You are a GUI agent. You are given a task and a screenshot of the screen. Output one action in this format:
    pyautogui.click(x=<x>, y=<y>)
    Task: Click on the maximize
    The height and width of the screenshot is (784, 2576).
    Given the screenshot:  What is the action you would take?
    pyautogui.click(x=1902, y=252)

::::

> _Directive_: Arrange the lines above as a Markdown table with columns Row and Text, starting at the first line and stopping after the line that contains "The height and", with that line included. Omit blank lines.

> _Solution_:
| Row | Text |
|---|---|
| 1 | You are a GUI agent. You are given a task and a screenshot of the screen. Output one action in this format: |
| 2 |     pyautogui.click(x=<x>, y=<y>) |
| 3 |     Task: Click on the maximize |
| 4 |     The height and width of the screenshot is (784, 2576). |